TAREFAS A REALIZAR:
a) Com base no texto sobre risco sacado, explique em uma a três frases por que os acordos de risco sacado ganharam popularidade junto às entidades a partir da metade da última década.
b) Reescreva o texto sobre risco sacado, tudo desde "Essa discussão possui" até "um raciocínio intuitivo.", substituindo "contraparte" por "parte".
c) Prossiga com o texto sobre risco sacado a partir da última frase apresentada.

==== TEXTO DE REFERÊNCIA ====

Quando um acordo de risco sacado muda “substancialmente” os termos e condições de um passivo para ser reclassificado como dívida
23/03/2023
Patrick Matos

Arranjos contratuais celebrados junto a instituições financeiras como os de risco sacado ganharam popularidade junto às entidades a partir da metade da última década quando suas estruturações passaram a se mover de forma mais próxima aos moldes atuais e a busca por financiamento mais vantajoso tornou-se indispensável para manutenção das operações em um ambiente econômico desafiador.

Desde então, este arranjo, onde comumente, uma instituição financeira concorda em pagar valores que uma entidade deve aos seus fornecedores em contrapartida ao recebimento em uma data posterior (ou, em casos, na mesma data) passou também a ser alvo de maior escrutínio e discussão junto a normatizadores e reguladores que buscavam direcionamento contábil apropriado na falta de detalhamento específico nas normas para este tipo de transação. Mais recentemente, em vista dos acontecimentos reportados envolvendo a Lojas Americanas S.A., o público em geral passou também a buscar informações sobre estes tipos de arranjo e quais implicações contábeis deveriam ser reportadas pelas entidades em suas demonstrações financeiras.

Dentre estes reguladores e normatizadores, a CVM no Brasil e o IASB (assim como seu órgão interpretativo, o Comitê de Interpretações do IFRS, ou IFRIC), discutiram tais transações em maior detalhe nos últimos anos, eventualmente publicando documentos de caráter educativo e/ou interpretativo. Em geral, as principais preocupações que têm sido colocadas em discussão é se (i) com base na natureza e nas características dessas transações estruturadas, a entidade deve apresentar os passivos a pagar por bens ou serviços recebidos aos quais se referem os acordos de risco sacado como contas a pagar a fornecedores (ou seja, mantendo-se a apresentação inicial e original do passivo) ou como dívida bancária (empréstimos e financiamentos); e (ii) os reflexos na das operações na demonstração dos fluxos de caixa devem se manter em atividades operacionais ou, de outra forma, serem reclassificados para atividades de financiamento.

Essa discussão possui alguns panos de fundo, muitos dos quais já discutidos extensivamente nas normas IFRS, mas aos quais cabem diferentes interpretações. A simples alteração na contraparte que vai receber o pagamento (por exemplo, um título pago ao banco automaticamente tornar-se dívida) não leva, segundos as normas IFRS atuais a uma decisão binária de que há mudança significativa, muito embora seja este um raciocínio intuitivo.

A Estrutura Conceitual das IFRS explica que como um fator de representação fidedigna, “coisas similares devem parecer similares e coisas diferentes devem parecer diferentes” e que “a comparabilidade de informações financeiras não é aumentada fazendo-se que coisas diferentes pareçam similares, tanto quanto se fazendo que coisas similares pareçam diferentes”. Ou seja, em que grau um passivo financeiro no escopo do IFRS 9 (CPC 48, norma que trata de instrumentos financeiros), quer seja ele um contas a pagar comercial ou um passivo de financiamento, é alterado pela existência de um programa de risco sacado a ponto de ensejar uma reclassificação em separado?

==== MATERIAL ====

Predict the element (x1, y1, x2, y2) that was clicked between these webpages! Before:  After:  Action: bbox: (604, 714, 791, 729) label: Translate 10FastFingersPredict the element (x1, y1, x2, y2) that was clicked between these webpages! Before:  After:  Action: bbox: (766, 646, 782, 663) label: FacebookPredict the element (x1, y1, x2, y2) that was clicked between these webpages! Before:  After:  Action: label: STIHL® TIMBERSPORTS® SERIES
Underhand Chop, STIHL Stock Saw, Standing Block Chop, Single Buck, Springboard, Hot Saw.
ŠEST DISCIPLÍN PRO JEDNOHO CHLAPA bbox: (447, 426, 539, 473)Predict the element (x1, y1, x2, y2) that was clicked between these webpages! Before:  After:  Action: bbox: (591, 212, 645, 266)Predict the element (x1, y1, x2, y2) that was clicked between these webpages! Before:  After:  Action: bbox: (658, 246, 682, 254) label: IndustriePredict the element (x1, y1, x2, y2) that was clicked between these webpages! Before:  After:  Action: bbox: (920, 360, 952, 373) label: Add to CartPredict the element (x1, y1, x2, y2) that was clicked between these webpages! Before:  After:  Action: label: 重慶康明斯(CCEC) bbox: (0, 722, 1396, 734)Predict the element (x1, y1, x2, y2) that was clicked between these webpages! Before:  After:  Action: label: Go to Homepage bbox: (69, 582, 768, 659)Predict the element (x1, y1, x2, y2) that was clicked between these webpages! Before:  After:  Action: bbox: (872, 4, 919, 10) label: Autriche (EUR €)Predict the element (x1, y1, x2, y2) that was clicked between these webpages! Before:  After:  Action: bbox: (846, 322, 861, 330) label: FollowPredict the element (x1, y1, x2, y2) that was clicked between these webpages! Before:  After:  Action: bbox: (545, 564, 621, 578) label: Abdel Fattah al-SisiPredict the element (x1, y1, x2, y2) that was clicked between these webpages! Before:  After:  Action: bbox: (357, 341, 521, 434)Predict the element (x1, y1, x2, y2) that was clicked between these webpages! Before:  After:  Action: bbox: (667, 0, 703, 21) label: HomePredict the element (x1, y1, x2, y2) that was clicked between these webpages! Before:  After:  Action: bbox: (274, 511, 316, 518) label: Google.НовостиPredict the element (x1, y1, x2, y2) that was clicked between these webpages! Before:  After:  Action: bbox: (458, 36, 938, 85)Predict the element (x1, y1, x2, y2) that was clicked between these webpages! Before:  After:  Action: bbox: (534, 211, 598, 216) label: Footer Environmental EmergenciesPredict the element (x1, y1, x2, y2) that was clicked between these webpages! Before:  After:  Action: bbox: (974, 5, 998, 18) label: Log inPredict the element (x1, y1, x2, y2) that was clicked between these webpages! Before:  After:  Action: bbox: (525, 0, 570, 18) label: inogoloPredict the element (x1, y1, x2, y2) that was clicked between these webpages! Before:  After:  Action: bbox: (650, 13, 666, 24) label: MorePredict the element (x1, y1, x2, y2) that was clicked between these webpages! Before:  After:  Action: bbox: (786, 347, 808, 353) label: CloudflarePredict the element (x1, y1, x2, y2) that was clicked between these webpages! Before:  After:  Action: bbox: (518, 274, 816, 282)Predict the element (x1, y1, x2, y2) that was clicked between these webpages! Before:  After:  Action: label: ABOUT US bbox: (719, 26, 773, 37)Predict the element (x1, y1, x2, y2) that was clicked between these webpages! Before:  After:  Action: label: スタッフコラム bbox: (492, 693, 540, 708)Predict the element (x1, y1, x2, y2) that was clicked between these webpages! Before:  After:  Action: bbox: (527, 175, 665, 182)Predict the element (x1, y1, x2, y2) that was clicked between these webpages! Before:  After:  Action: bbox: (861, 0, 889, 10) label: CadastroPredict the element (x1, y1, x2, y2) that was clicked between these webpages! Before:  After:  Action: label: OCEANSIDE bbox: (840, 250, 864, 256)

====

LISTA DE RESPOSTAS:
a) Esses acordos ganharam popularidade porque suas estruturações passaram a se mover de forma mais próxima aos moldes atuais. Além disso, a busca por financiamento mais vantajoso tornou-se indispensável para a manutenção das operações em um ambiente econômico desafiador.

b)
Essa discussão possui alguns panos de fundo, muitos dos quais já discutidos extensivamente nas normas IFRS, mas aos quais cabem diferentes interpretações. A simples alteração na parte que vai receber o pagamento (por exemplo, um título pago ao banco automaticamente tornar-se dívida) não leva, segundos as normas IFRS atuais a uma decisão binária de que há mudança significativa, muito embora seja este um raciocínio intuitivo.

c)
Muito embora seja verdade que ambos os passivos (de financiamento ou contas a pagar comercial) sejam tratados como instrumentos financeiros análogos pela IFRS 9, é bom relembrar que a IAS 1 (CPC 26 (R2), que trata da apresentação das demonstrações financeiras) prevê diferenças qualitativas fundamentais entre estes itens. O parágrafo 54(k), por exemplo, explicita o requerimento de apresentação de “contas a pagar comerciais e outras” separadamente de outros passivos financeiros, na sua avaliação de que esses itens são suficientemente diferentes em natureza ou função de outros passivos financeiros.

Nota-se que ao se referir a “contas a pagar comerciais e outras”, a norma citada não traz consigo uma definição deste termo. Porém em outra norma IFRS, no parágrafo 11(a) da IAS 37 (CPC 25, norma que trata de provisões, passivos contingentes e ativos contingentes), o IASB esclarece que contas a pagar são “passivos a pagar por conta de bens ou serviços fornecidos ou recebidos e que tenham sido faturados ou formalmente acordados com o fornecedor”. Embora não esteja refletida nessa definição o termo “comerciais”, não interpreto que haja qualquer diferença relevante entre o que pretende especificar a IAS 1 e a IAS 37 nesse contexto.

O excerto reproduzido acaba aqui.